Benedetto XVI (Messaggio per la Quaresima 2009): Nel Nuovo Testamento, Gesù pone in luce la ragione profonda del digiuno, stigmatizzando l’atteggiamento dei farisei, i quali osservavano con scrupolo le prescrizioni imposte dalla legge, ma il loro cuore era lontano da Dio. Il vero digiuno, ripete anche altrove il divino Maestro, è piuttosto compiere la volontà del Padre celeste, il quale “vede nel segreto, e ti ricompenserà” (Mt 6,18). Egli stesso ne dà l’esempio rispondendo a satana, al termine dei 40 giorni passati nel deserto, che “non di solo pane vivrà l’uomo, ma di ogni parola che esce dalla bocca di Dio” (Mt 4,4). Il vero digiuno è dunque finalizzato a mangiare il “vero cibo”, che è fare la volontà del Padre (cfr Gv 4,34). Se pertanto Adamo disobbedì al comando del Signore “di non mangiare del frutto dell’albero della conoscenza del bene e del male”, con il digiuno il credente intende sottomettersi umilmente a Dio, confidando nella sua bontà e misericordia.
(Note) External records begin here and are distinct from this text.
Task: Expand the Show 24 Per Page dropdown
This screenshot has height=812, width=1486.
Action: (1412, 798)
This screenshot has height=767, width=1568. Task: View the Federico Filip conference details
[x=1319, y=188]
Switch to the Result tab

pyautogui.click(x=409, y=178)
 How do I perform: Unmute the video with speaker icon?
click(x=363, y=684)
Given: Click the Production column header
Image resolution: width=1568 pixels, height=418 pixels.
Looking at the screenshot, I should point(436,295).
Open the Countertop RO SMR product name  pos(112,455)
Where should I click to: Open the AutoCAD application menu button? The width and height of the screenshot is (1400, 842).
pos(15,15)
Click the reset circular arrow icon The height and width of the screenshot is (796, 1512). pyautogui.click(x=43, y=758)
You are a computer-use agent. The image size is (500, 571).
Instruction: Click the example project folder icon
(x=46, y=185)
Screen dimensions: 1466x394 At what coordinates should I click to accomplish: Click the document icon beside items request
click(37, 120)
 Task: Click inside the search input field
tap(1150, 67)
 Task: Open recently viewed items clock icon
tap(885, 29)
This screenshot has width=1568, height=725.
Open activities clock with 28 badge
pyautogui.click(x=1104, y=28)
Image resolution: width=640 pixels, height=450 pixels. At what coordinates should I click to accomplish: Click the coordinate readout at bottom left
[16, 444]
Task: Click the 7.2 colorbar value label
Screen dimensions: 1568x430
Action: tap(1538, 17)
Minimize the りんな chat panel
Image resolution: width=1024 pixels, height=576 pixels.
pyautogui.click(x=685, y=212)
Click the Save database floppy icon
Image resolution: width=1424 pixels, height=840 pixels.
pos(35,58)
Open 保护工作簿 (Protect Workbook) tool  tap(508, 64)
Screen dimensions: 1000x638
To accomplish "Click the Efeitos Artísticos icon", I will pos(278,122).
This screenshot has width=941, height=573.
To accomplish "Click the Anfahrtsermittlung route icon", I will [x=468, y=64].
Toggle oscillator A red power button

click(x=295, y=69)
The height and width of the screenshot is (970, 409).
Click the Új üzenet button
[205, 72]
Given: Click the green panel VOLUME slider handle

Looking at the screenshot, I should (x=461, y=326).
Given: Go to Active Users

Troviamo la pratica del digiuno molto presente nella prima comunità cristiana (cfr At 13,3; 14,22; 27,21; 2Cor 6,5). Anche i Padri della Chiesa parlano della forza del digiuno, capace di tenere a freno il peccato, reprimere le bramosie del “vecchio Adamo”, ed aprire nel cuore del credente la strada a Dio. Il digiuno è inoltre una pratica ricorrente e raccomandata dai santi di ogni epoca. Scrive san Pietro Crisologo: “Il digiuno è l’anima della preghiera e la misericordia la vita del digiuno, perciò chi prega digiuni. Chi digiuna abbia misericordia. Chi nel domandare desidera di essere esaudito, esaudisca chi gli rivolge domanda. Chi vuol trovare aperto verso di sé il cuore di Dio non chiuda il suo a chi lo supplica” (Sermo 43: PL 52, 320. 332).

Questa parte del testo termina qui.